Servings: 4 to 8
- Your favorite pie crust recipe, or 1 package of a frozen, ready-to-use pie crust
- 3 pounds apples (Macouns, Empires, or Granny Smiths), peeled and sliced
- Sugar to taste
- Cinnamon to taste
- 2 tablespoons lemon juice (optional)
- 2 tablespoons unsalted butter
- Light cream for brushing the crust
Build a fire for indirect cooking (see page 6) or, if using gas, only turn on the burners on one side of the grill, to reach a temperature between 350 to 400F. Place the water pan on the opposite side of the grill. Cover the cooker to control the fire, watching to be sure that it does not become too hot [use the oven thermometer or place your hand carefully over the grill and count, to make sure the temperature does not go above 400 (see page 11 for checking the heat this way)].
Prepare your pie dough in advance, wrapping the ball of dough tightly in plastic wrap or waxed paper and keeping it refrigerated until you are ready to roll it out.
Peel and slice your apples into a large bowl, and toss with sugar and cinnamon to taste until the pieces are well coated.
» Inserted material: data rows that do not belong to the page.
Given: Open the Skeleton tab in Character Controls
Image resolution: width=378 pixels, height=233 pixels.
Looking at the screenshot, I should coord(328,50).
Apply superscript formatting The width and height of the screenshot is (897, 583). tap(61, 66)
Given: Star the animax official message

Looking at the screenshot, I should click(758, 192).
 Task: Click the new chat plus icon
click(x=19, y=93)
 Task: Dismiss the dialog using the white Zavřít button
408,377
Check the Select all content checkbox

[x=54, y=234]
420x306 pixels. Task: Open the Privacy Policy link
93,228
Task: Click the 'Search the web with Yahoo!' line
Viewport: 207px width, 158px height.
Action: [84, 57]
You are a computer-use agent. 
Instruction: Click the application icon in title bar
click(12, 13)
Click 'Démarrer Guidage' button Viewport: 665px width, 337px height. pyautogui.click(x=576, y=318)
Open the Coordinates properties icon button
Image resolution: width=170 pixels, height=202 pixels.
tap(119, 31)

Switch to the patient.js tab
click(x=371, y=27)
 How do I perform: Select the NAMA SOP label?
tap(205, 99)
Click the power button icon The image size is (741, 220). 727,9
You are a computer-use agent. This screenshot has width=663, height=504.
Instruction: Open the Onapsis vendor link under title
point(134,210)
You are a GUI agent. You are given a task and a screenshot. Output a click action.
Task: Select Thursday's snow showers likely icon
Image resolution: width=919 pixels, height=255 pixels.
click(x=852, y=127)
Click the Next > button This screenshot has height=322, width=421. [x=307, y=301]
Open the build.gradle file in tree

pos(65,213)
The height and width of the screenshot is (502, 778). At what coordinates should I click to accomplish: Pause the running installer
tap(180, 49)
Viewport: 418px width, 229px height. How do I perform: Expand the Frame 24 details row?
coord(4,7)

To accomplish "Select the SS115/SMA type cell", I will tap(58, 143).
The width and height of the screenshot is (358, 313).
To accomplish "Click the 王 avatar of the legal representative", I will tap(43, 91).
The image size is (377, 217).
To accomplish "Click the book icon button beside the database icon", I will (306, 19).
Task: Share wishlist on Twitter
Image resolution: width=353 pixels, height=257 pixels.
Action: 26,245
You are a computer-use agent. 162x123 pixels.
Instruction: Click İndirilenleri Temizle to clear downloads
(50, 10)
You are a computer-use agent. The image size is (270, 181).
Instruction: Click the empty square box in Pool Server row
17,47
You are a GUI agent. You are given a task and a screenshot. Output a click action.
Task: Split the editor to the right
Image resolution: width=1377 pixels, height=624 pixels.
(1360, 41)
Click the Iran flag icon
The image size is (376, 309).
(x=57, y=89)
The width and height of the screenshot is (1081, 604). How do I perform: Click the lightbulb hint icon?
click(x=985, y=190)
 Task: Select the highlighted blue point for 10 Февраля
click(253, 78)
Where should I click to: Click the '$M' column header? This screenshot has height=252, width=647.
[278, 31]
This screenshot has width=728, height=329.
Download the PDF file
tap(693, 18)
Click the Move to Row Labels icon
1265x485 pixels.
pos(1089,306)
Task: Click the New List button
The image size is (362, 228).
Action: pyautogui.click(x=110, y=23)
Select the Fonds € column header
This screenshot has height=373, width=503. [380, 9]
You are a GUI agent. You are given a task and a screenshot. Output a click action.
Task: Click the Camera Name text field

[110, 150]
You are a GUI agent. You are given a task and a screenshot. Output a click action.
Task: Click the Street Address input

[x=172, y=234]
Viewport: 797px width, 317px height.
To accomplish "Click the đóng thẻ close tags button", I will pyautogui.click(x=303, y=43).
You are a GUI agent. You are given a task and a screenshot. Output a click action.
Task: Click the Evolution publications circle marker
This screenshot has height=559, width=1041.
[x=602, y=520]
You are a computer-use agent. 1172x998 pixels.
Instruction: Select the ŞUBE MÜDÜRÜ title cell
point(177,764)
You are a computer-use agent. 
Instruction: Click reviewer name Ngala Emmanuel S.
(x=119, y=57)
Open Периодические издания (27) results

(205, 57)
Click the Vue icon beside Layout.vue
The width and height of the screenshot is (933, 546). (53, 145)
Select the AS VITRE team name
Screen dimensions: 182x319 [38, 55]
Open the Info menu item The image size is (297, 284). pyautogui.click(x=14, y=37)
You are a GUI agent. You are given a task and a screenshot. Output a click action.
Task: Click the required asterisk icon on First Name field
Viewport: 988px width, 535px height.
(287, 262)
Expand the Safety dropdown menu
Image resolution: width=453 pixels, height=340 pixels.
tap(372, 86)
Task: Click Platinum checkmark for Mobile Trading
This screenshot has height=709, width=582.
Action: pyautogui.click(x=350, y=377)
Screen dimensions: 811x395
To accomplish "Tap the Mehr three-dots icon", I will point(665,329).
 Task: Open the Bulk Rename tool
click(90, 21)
You can also use a squirt of fresh lemon to keep the apples from turning brown or if you find the whole mix is too sweet.
On a piece of aluminum foil that has been lightly dusted with flour, roll out the pie dough into a single large circle—larger than you normally would if you were going to put this crust in a pie plate.
Mound the seasoned apples in the center of the crust, then fold the edges of the crust towards the middle of the mound. You will end up with an open inner circle of exposed apples, and the whole thing will look sort of like a tart but with more top crust. Dot the open area with small pieces of the butter, and brush the top crust with the light cream. Finish by sprinkling some additional sugar over the pie.
Slide the pie onto the grill, keeping the foil in place for ease of handling. Cover the cooker.
Add lit charcoal as required to maintain the cooker temperature at 350 to 400F for 35 to 40 minutes, or until the top crust has browned and the filling is bubbly. We used a flashlight to monitor the progress through the vent holes, to avoid raising the cover and losing the heat.
When the pie is done, transfer it onto a cutting board or other surface, sliding it off the foil to cool. While you may be tempted to just dig right in, the filling of a pie right out of the cooker may be dangerously hot. A brief cooling period also helps the juices to settle and the filling to firm up, resulting in neater cuts and a better presentation. Wait at least 15 minutes to let the pie cool and firm up. Serve warm.